# [Aim of the exercise]
Go to the line holding "The image size is (902, 502)." in the entries below and write out exactly every line down to and including the line holding "The image size is (828, 469).".

[Dataset entries]
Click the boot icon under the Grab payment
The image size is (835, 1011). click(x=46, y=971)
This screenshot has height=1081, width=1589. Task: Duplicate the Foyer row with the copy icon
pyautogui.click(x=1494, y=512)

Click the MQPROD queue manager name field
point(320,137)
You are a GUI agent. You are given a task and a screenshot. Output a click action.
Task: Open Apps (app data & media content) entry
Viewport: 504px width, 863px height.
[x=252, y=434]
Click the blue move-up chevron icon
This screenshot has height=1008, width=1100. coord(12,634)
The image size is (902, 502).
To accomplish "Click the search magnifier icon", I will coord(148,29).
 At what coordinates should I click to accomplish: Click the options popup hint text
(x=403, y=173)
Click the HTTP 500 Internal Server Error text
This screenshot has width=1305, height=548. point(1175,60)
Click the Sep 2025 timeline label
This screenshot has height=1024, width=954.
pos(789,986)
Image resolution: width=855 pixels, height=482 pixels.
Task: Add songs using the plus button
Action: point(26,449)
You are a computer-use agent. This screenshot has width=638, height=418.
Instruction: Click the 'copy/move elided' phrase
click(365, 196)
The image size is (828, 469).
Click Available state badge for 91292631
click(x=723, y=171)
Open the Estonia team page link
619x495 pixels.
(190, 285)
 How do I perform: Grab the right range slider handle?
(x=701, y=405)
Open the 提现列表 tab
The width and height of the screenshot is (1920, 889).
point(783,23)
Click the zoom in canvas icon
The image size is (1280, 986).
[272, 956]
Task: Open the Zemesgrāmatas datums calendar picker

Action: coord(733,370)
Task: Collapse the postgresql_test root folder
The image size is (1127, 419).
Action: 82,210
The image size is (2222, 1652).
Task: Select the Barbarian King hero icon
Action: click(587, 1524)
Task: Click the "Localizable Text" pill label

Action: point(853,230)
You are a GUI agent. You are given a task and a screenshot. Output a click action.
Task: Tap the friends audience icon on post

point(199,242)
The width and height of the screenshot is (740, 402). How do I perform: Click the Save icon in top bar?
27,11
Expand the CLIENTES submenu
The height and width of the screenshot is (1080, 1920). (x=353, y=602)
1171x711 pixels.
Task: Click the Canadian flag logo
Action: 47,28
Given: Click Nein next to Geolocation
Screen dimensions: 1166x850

# [Answer space]
The image size is (902, 502).
To accomplish "Click the search magnifier icon", I will coord(148,29).
 At what coordinates should I click to accomplish: Click the options popup hint text
(x=403, y=173)
Click the HTTP 500 Internal Server Error text
This screenshot has width=1305, height=548. point(1175,60)
Click the Sep 2025 timeline label
This screenshot has height=1024, width=954.
pos(789,986)
Image resolution: width=855 pixels, height=482 pixels.
Task: Add songs using the plus button
Action: point(26,449)
You are a computer-use agent. This screenshot has width=638, height=418.
Instruction: Click the 'copy/move elided' phrase
click(365, 196)
The image size is (828, 469).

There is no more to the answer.